Im ersten Produktionsschritt, dem Mälzen, wird die Gerste in großen Kesseln in Wasser eingeweicht und zum Keimen ausgebreitet, wobei die Stärke zu Malzzucker umgewandelt wird. Auf Grund der Wärmeentwicklung muss die Gerste mehrmals gewendet werden. Dann werden die Keime auf Trockenböden über Torfglut getrocknet, wodurch sich Aromastoffe entfalten.

Danach folgt das Maischen, wobei das Malz geschrotet und mit heißem Wasser vermischt wird. Es entwickelt sich die Maischwürze, die in hohe Bottiche gefüllt wird. Die Maische wird durch Zugabe von Bierhefe zum Gären gebracht, wodurch der Zucker zu Alkohol und Aromastoffen umgewandelt wird. Es entsteht „wash“, eine Flüssigkeit mit 5 bis 10 % Alkoholgehalt.

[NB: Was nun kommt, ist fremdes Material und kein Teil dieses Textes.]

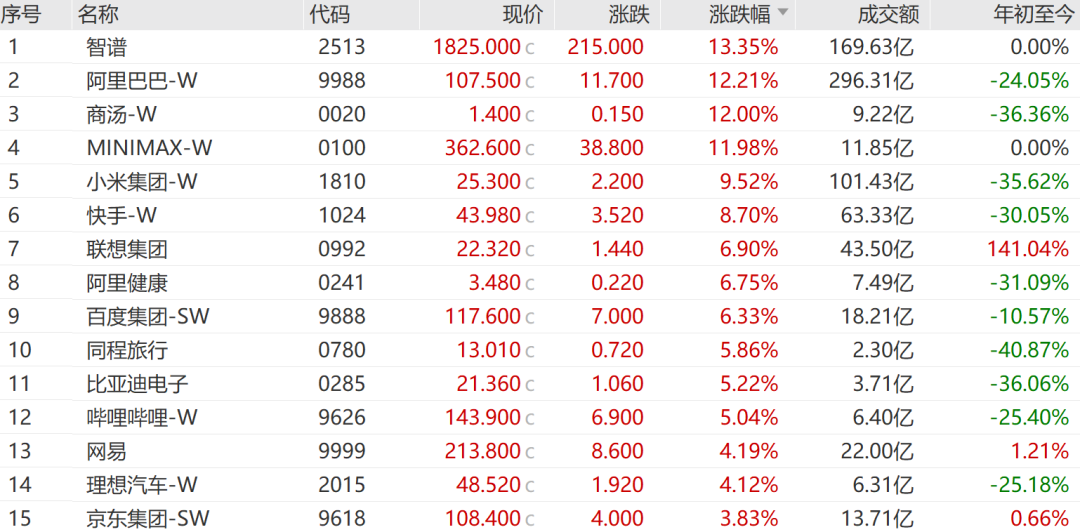
Task: Open the 智谱 stock row
Action: [x=540, y=47]
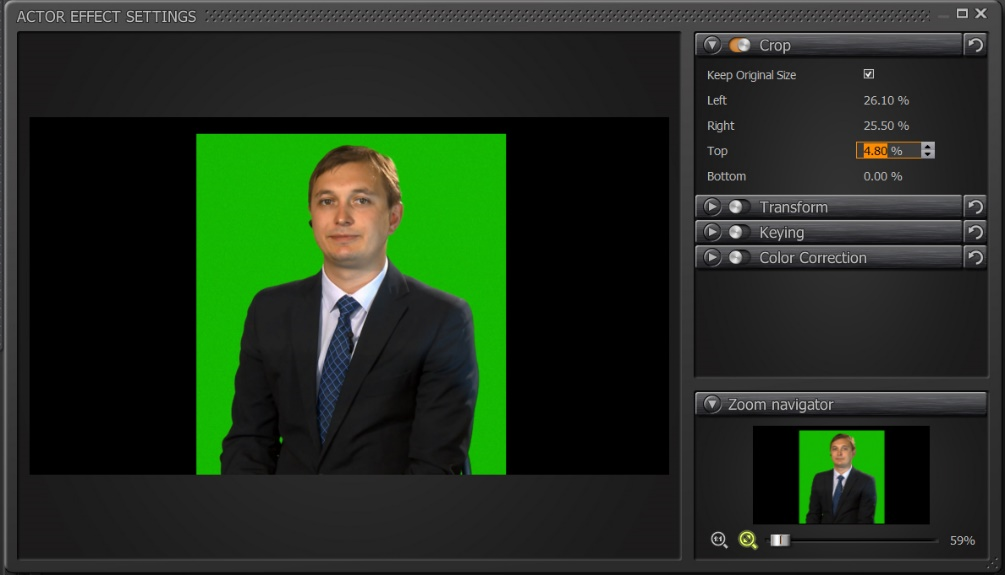Uncheck the Keep Original Size checkbox
This screenshot has width=1005, height=575.
(868, 74)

Der nächste Herstellungsschritt ist die Destillation. Der „wash“ wird dazu in kolbenförmige Kupferkessel gegeben, deren Form Einfluss auf den Geschmack hat. Der Alkohol verdampft, kondensiert in Kühlrohren und es entsteht eine hochprozentigere Flüssigkeit. Dieser Vorgang wird wiederholt.

Dann erfolgt, oft für 5 bis 10 Jahre, die Lagerung in Eichenfässern, die wichtig für Geschmack und Farbe des Whiskys ist. Am Ende der Lagerung wird der Whisky mit Wasser auf den gewünschten Alkoholgehalt gemischt und in Flaschen abgefüllt, wodurch die Reifung endet.